5. The high-efficiency LED of claim 1, further comprising a transparent sealing compound for covering the epitaxial layer structure, the substrate, the first electrode, the second electrode and the polyimide layer.

6. The high-efficiency LED of claim 1, wherein the polyimide layer is formed by polyimide molecules.

7. The high-efficiency LED of claim 1, wherein the polyimide layer further includes particles selected from the group consisting of TiO2, ZnO, Nb2O5, Ta2O5, Zr2O2, Si and GaP.

8. The high-efficiency LED of claim 1, wherein the polyimide layer has a surface formed as a micro-structure or surface roughness.

9. The high-efficiency LED of claim 1, wherein the active layer of the epitaxial layer structure is a multi-quantum well.

10. A high-efficiency LED comprising:

a conductive substrate;

an epitaxial layer structure formed on the conductive substrate;

a first electrode arranged on the epitaxial layer structure;

a second electrode arranged on the conductive substrate;

a polyimide layer covering the epitaxial layer structure and the conductive substrate, whereby light emitted from the epitaxial layer structure passes through the polyimide layer for scattering.
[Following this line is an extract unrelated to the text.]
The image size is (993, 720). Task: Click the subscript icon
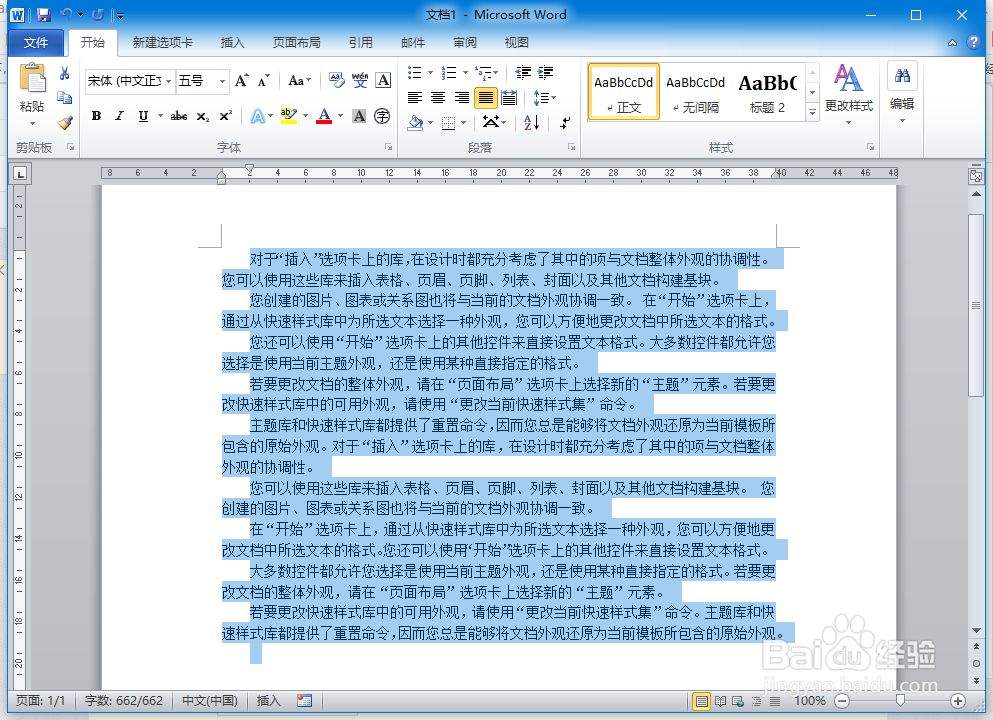[203, 116]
11. The high-efficiency LED of claim 10, wherein the epitaxial layer structure includes an N-type semiconductor layer, an P-type semiconductor layer, and an active layer disposed between the N-type semiconductor layer and the P-type semiconductor layer.

12. The high-efficiency LED of claim 10, wherein the active layer of the epitaxial layer structure is a multi-quantum well.

13. The high-efficiency LED of claim 10, further comprising a transparent sealing compound for covering the epitaxial layer structure, the conductive substrate, the first electrode, the second electrode and the polyimide layer.

14. The high-efficiency LED of claim 10, wherein the polyimide layer is formed by polyimide molecules.

15. The high-efficiency LED of claim 10, wherein the polyimide layer further includes particles selected from the group consisting of TiO2, ZnO, Nb2O5, Ta2O5, Zr2O2, Si and GaP.

16. The high-efficiency LED of claim 10, wherein the polyimide layer has a surface formed as a micro-structure or surface roughness.